Stimulus Could Increase Government Efficiency

By Erik Bonnett
Yahoo News
March 13, 2009

Whether you think the American Recovery and Reinvestment Act will help solve
environmental and healthcare problems or you see the act as an unnecessary
expansion of the federal government, you would probably rejoice in the
opportunity to make the government 10 percent, 20 percent, or even 30 percent
more efficient.

We have a chance to do just that with the economic stimulus package--but only if
we spend the $15 billion dollars designated for energy efficiency retrofits
wisely. The legislation includes $8.7 billion for energy retrofits and
conservation in federal and military buildings, and $6.3 billion for state and
local energy efficiency programs

To be clear, by increasing the efficiency of the government, I am not focusing
on the government's commitment to make federal buildings 25 percent more energy
efficient. I am referring to the government itself and how it can make its
workers more efficient through daylight retrofits.
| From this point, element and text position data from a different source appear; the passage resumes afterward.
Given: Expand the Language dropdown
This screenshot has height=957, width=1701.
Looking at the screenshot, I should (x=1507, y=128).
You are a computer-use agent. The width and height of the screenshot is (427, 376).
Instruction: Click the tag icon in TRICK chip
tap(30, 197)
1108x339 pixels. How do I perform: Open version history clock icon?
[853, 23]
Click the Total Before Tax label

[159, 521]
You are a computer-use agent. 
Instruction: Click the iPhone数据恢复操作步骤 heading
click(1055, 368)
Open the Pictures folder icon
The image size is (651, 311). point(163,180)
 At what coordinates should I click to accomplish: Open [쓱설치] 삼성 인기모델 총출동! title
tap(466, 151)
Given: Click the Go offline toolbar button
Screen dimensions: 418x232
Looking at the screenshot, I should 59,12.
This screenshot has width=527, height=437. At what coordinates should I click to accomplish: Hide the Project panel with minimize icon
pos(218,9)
Daylight retrofits replace artificial lighting with daylight and are a specific
type of energy retrofit. Examples include adding skylights and windows to dingy
offices, replacing old leaky windows with modern windows that admit more light
but less heat, adding sensors that turn down electric lights when there is
plenty of daylight, and replacing broken mini-blinds with awnings, light
reflectors, and modern shades.

These daylight retrofits cut artificial lighting use, which saves energy
directly. Also, lights produce heat; so turning lights off makes buildings
cooler, saving air conditioning energy.

More importantly, daylight and window views are proven to increase our
efficiency performing tasks. Studies show that daylight increases workplace
productivity by 6 to 15 percent, boosts student test scores by 7 to 26 percent,
and expands retail sales by up to 40 percent.

A blog we wrote earlier this year detailed how a daylight retrofit increased
weavers' productivity at a famous blanket making and commercial interior fabrics company.
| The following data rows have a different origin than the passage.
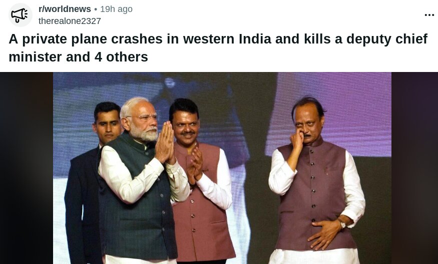Click 'minister and 4 others' headline line
Viewport: 438px width, 264px height.
78,57
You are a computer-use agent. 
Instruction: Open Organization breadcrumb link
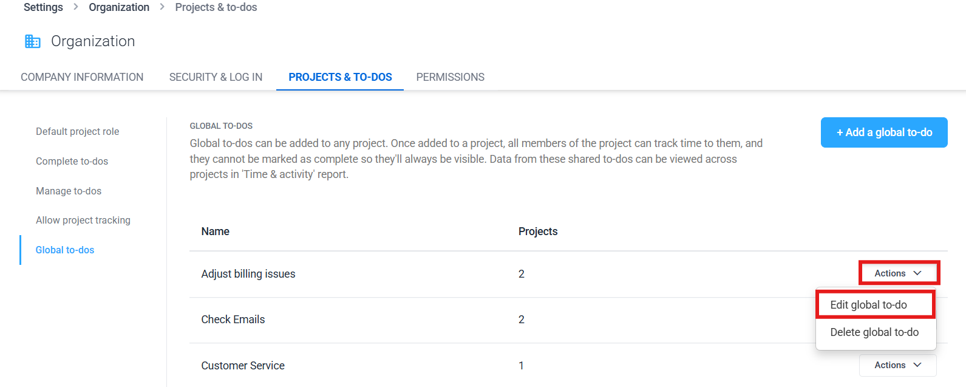pyautogui.click(x=119, y=7)
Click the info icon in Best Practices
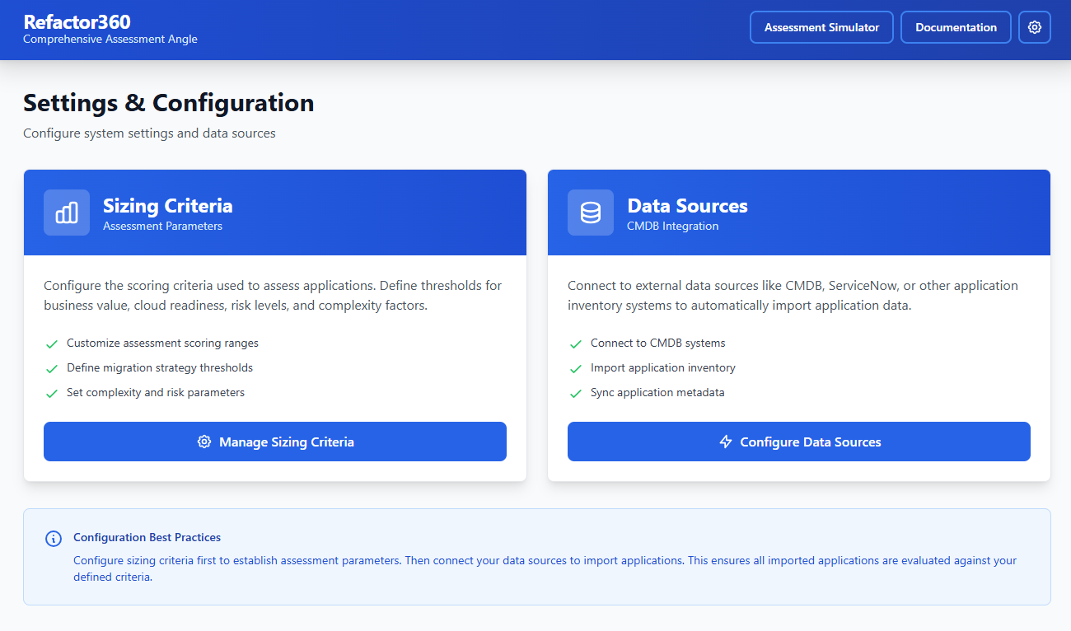The image size is (1071, 631). 54,539
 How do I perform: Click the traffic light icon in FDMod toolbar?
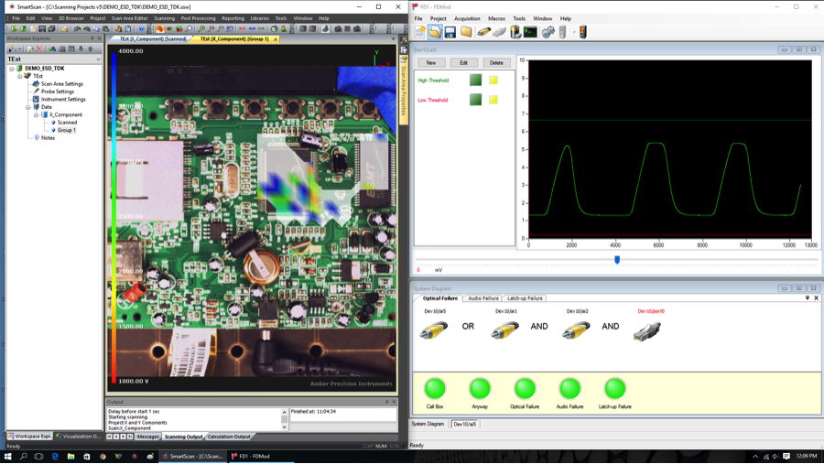[x=583, y=33]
Unfortunately, for over half a century, providing daylight to workers was
considered a luxury. Therefore many government buildings are dreary, lacking
natural light. This costs the government a lot of money: higher lighting and air
conditioning bills, and lower worker productivity.
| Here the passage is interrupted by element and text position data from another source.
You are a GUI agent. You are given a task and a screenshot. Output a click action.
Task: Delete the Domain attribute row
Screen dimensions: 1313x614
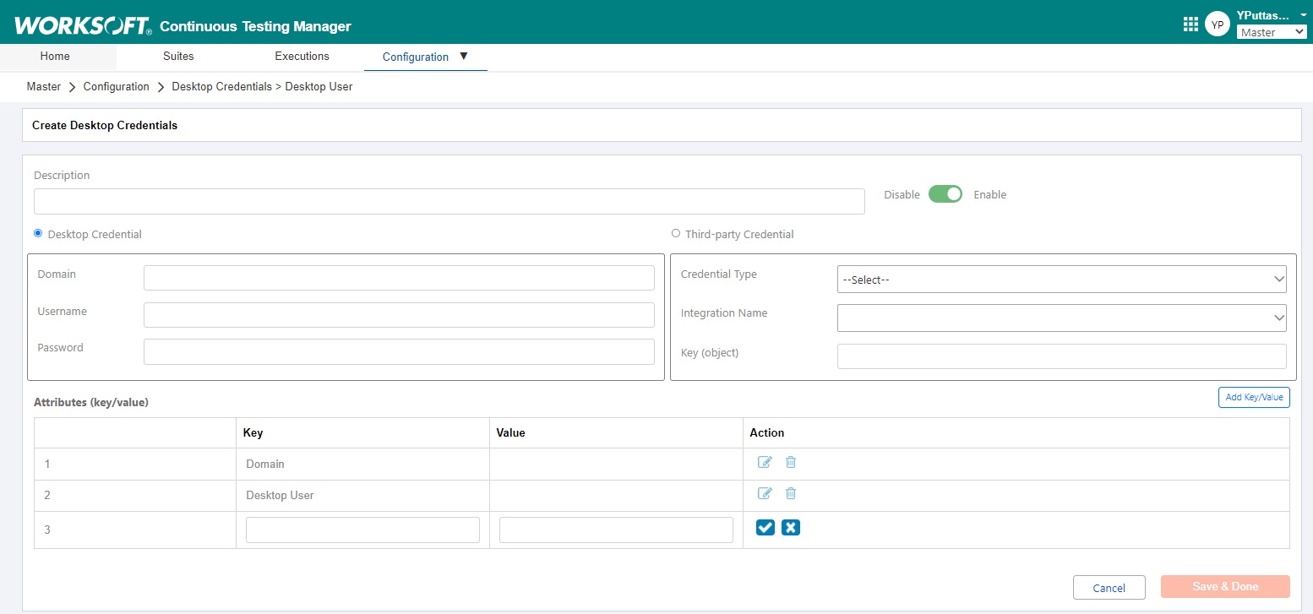(791, 462)
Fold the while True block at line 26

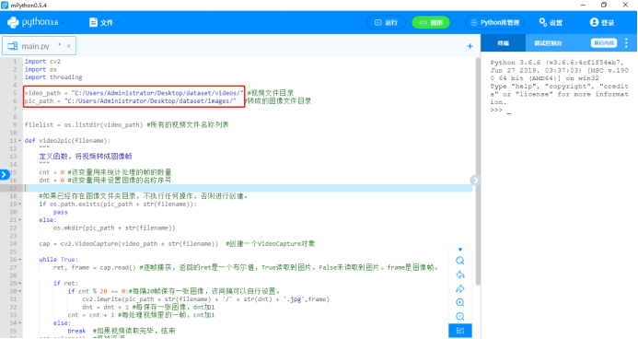(x=20, y=260)

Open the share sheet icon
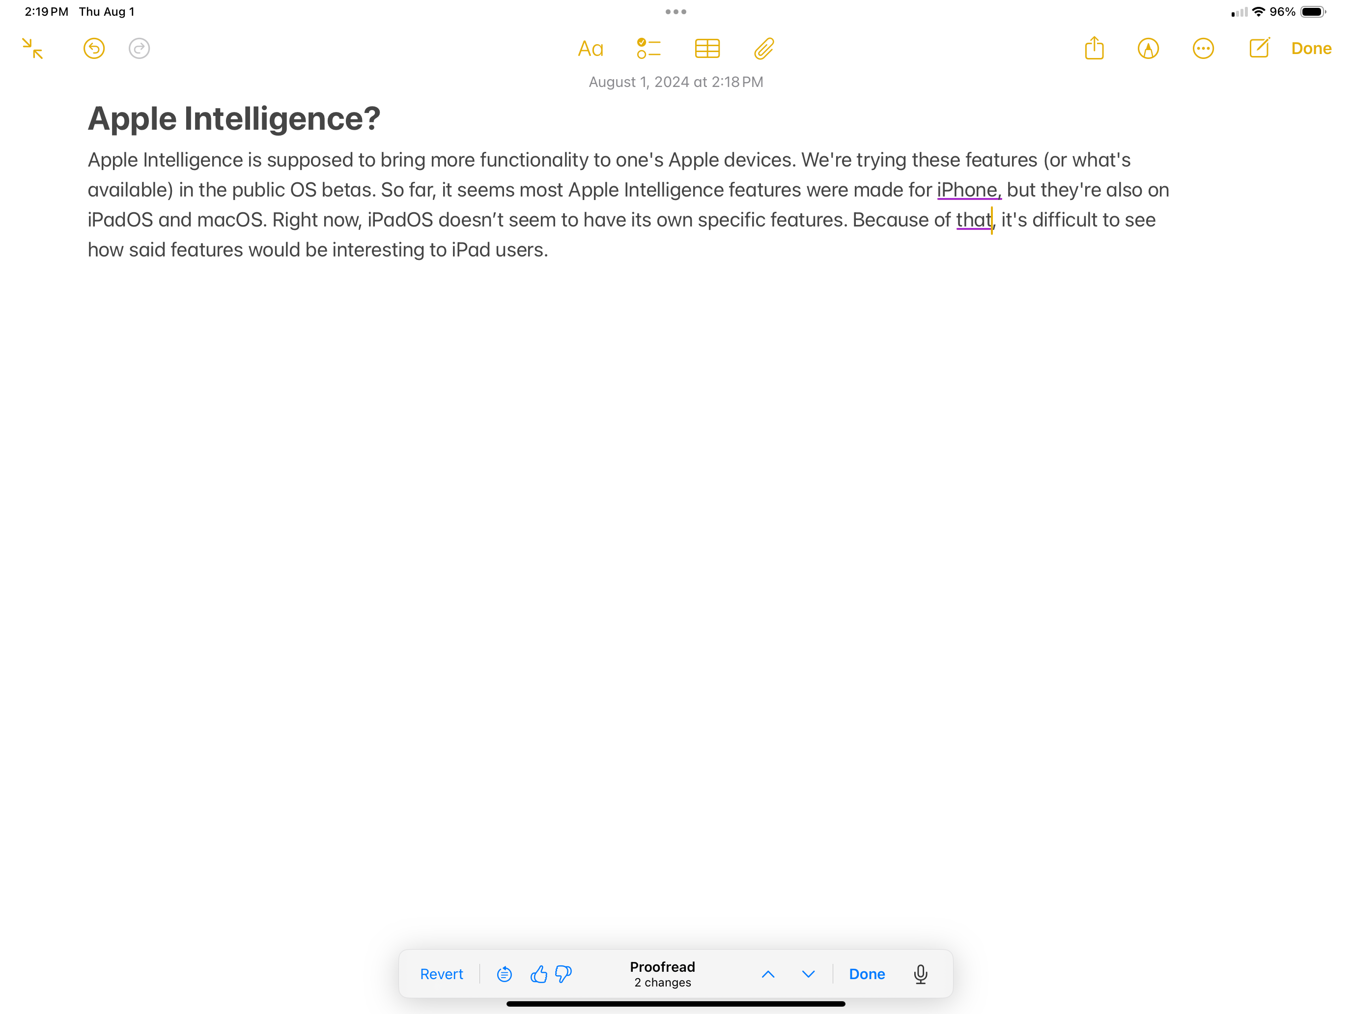click(1094, 48)
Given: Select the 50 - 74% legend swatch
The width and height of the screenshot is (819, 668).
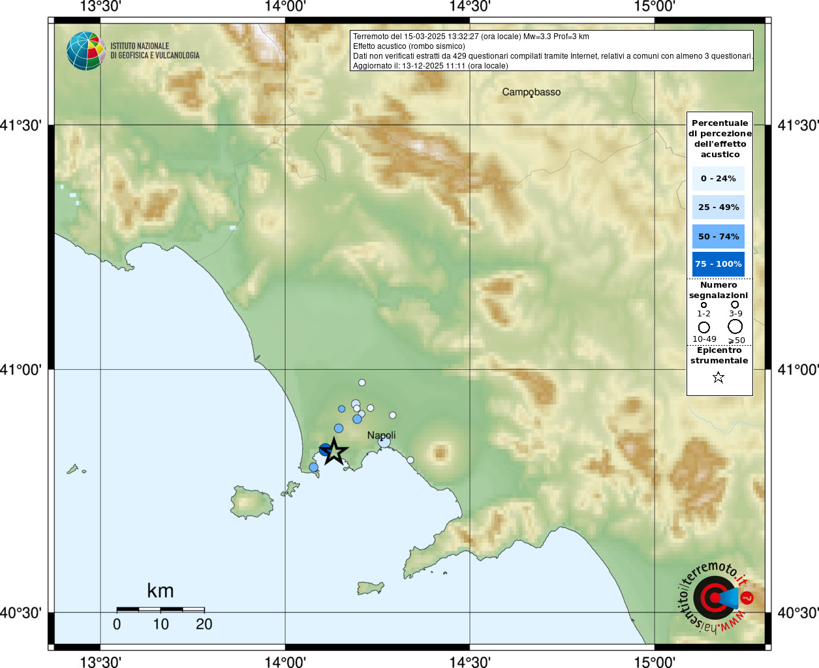Looking at the screenshot, I should point(718,236).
The energy retrofit stimulus money offers an opportunity to solve this problem.
Daylight retrofits can be conducted with simple off-the-shelf technology, making
them "shovel-ready." And while there are many types of retrofits that will save
energy and create jobs, only daylight retrofits will also increase the
efficiency of our government.

Erik Bonnett is an analyst on Rocky Mountain Institute's Built Environment Team, BET.